- **Challenges**
1: List every character named in the Plot section of the episode article below.
2: Answer the following questions using the episode article below, one answer per line, with the same letter labels.
(a) What production code does the episode carry?
(b) Which polka band provided additional Oktoberfest music?
(c) How long has the pork Elzar plans to use been aged?

--- Start of Reading text ---

- Episode no.: Season 7 Episode 8
- Directed by: Stephen Sandoval
- Written by: Dan Vebber
- Production code: 7ACV08
- Original air date: August 1, 2012

Episode features
- Opening caption: 50% More Colors Than Bargain-Brand Cartoons

Episode chronology
| ← Previous "The Six Million Dollar Mon" | Next → "Free Will Hunting" |
- Futurama season 7

= Fun on a Bun =

"Fun on a Bun" is the eighth episode in the seventh season of the American animated television series Futurama, and the 122nd episode of the series overall. It originally aired on Comedy Central on August 1, 2012. The episode was written by Dan Vebber and directed by Stephen Sandoval. Additional Oktoberfest music was provided by polka band Brave Combo.
When the team attends an Oktoberfest, Fry discovers that the traditions he is familiar with have changed and rebels, Bender enters a sausage-making contest, and Leela deals with an apparent loss.

==Plot==
Professor Farnsworth takes the Planet Express crew to Germany for Oktoberfest. Fry is disappointed to discover that the celebration has become much more refined since the 20th century, and he gets intoxicated and performs "The Chicken Dance", embarrassing his fellow workers, particularly Leela, who breaks up with him. Meanwhile, Bender discovers that Elzar is there, ready to win the sausage-making challenge using pork that has been aged over 3000 years. Bender is determined to win the event, and takes a despondent Fry with him in the Planet Express ship to look for woolly mammoths frozen in a nearby glacier within Neander Valley, believing that meat aged over 30,000 years should certainly win. Bender is successful at finding a woolly mammoth, and with Fry's help, proceeds to grind the woolly mammoth into sausages. Bender is unaware when Fry appears to fall into the grinder. Later, as the rest of the crew tastes Bender's sausages, they find traces of Fry's hair and clothing, and assume he has been killed and made into sausage meat. Leela is so upset that she decides to have all of her memories of Fry removed from her explicit memory. The Planet Express crew do their best to avoid mentioning Fry to Leela after this process.

--- End of Reading text ---
--- Start of Data excerpt ---

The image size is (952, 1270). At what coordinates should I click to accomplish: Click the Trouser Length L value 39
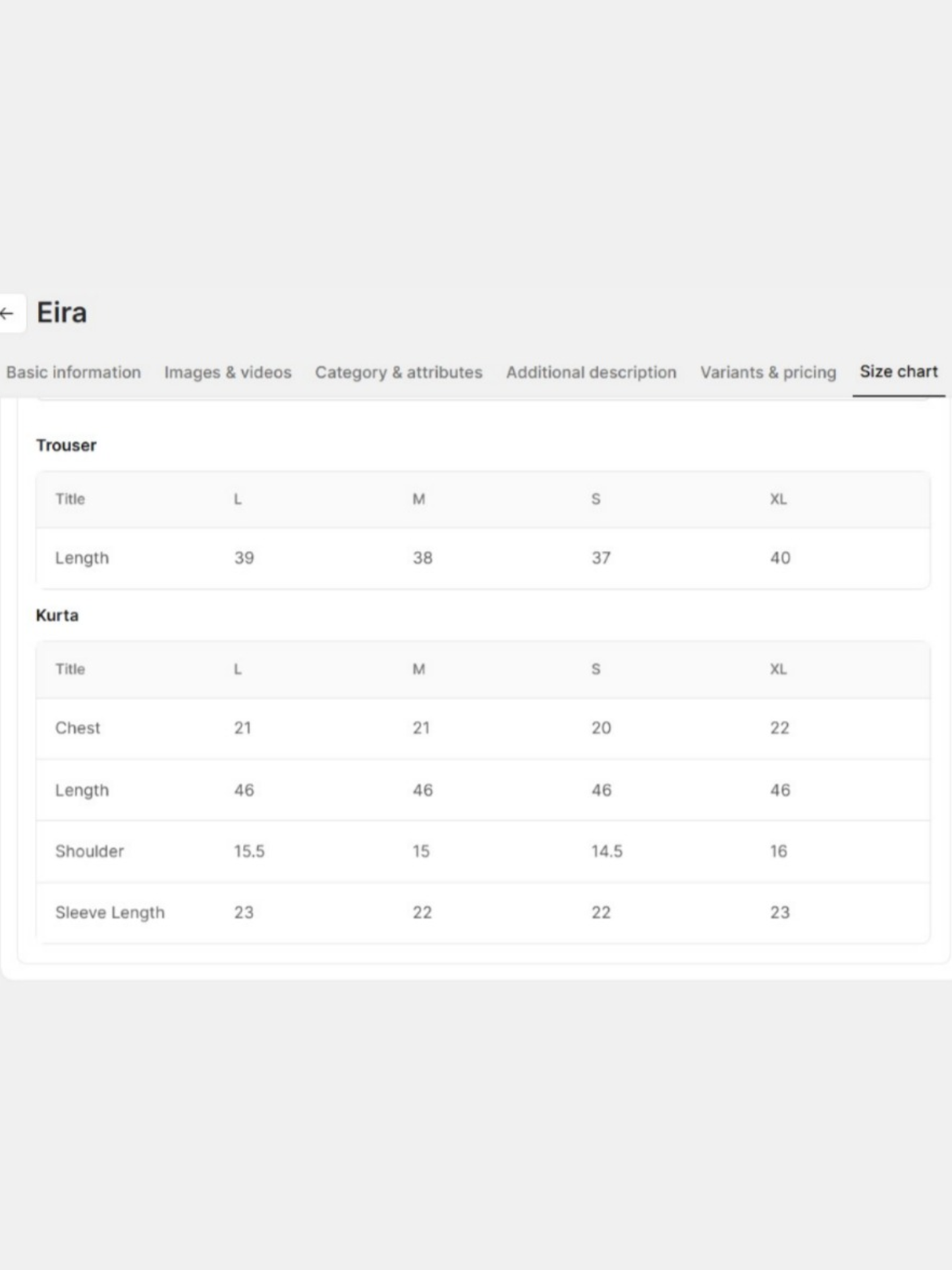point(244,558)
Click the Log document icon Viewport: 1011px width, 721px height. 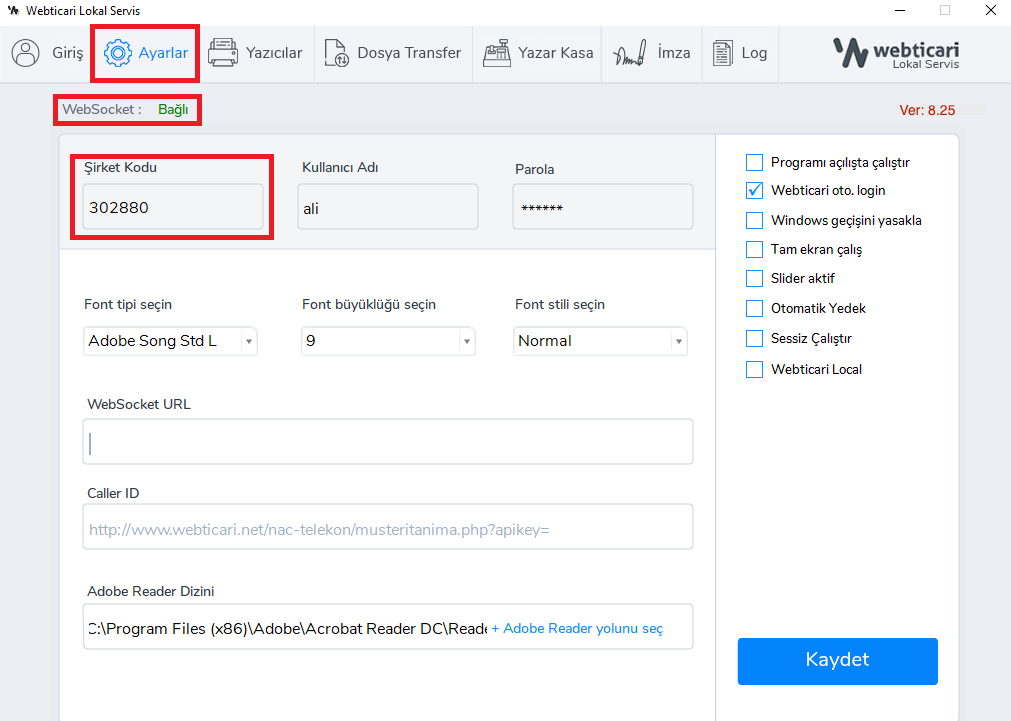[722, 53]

--- End of Data excerpt ---

- **Exercise solutions**
1: Professor Farnsworth, Fry, Leela, Bender, Elzar

2:
(a) 7ACV08
(b) Brave Combo
(c) Over 3000 years